Data Analysis: Theory and Applications — DATA

  • Instructor: Zoltán Madari
  • Contact: amadarizoli@gmail.com
  • Prerequisites: calculus and basic probability
  • Text: Lecture notes and slides
    R scripts
    Wooldridge, J. M. (2016). Introductory econometrics a modern approach. South- Western cengage learning.

Course description:

“It is easy to lie with statistics; it is easier to lie without them.” /Frederick Mosteller/

Nowadays, thanks to digitalization, we are bombarded with vast amounts of data and information. It is often difficult to navigate through this information and decide which data and statistical values we can trust and which we cannot. The aim of this course is to provide a statistical foundation for data analysis. We will move from simple descriptive analyses to advanced regression models. An important feature of the course is that there are no black boxes. We look at each methodology with an appropriate depth of mathematical statistics background and then apply them in practice. A secondary goal of the course is to enable participants to apply the methods they have learned in an appropriate IT environment. To achieve this goal, we use R and RStudio software throughout the course. We use R not only for calculations, but also for testing various theories through simulation. R is the market- leading software for data analysis alongside Python. This allows participants to gain competitive data analysis knowledge and skills in the course. Participants are requested to bring their own laptops to the sessions.

= Given task A =
According to the course page, which software is used throughout the course?
= Given task B =
Retype the part of the course page starting with "Data Analysis: Theory" and going on through "Western cengage learning.".
= Given task C =
List every label in the bulleted list at the top of the course page.
Rely on the course page alone.

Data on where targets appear
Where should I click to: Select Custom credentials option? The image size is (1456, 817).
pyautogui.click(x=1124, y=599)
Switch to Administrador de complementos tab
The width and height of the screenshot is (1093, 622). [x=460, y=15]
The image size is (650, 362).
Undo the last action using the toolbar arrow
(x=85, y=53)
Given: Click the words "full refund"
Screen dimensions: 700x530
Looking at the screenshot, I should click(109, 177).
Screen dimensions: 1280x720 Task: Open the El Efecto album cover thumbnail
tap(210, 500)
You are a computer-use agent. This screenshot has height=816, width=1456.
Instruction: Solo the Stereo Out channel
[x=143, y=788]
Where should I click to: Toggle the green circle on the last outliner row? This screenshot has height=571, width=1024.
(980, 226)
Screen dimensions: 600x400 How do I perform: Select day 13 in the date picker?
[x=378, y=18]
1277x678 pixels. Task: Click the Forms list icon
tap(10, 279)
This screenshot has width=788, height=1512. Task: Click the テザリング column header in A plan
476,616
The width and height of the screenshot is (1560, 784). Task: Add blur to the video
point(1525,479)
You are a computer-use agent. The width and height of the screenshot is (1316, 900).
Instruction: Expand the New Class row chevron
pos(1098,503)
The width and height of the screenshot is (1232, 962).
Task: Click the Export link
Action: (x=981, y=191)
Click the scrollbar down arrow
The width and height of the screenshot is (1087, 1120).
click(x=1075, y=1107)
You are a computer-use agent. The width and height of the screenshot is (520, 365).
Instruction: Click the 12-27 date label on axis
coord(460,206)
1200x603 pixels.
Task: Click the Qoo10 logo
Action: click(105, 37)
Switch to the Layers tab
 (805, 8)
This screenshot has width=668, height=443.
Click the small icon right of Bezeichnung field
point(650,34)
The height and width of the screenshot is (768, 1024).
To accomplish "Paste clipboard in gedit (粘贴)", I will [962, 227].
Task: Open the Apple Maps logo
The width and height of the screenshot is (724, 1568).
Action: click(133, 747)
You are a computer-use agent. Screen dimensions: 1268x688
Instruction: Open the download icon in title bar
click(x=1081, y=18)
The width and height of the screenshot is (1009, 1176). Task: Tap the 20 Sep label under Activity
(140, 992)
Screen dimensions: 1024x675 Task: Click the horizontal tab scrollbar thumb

= Correct response A =
R and RStudio.

= Correct response B =
Data Analysis: Theory and Applications — DATA

  • Instructor: Zoltán Madari
  • Contact: amadarizoli@gmail.com
  • Prerequisites: calculus and basic probability
  • Text: Lecture notes and slides
    R scripts
    Wooldridge, J. M. (2016). Introductory econometrics a modern approach. South- Western cengage learning.

= Correct response C =
Instructor, Contact, Prerequisites, Text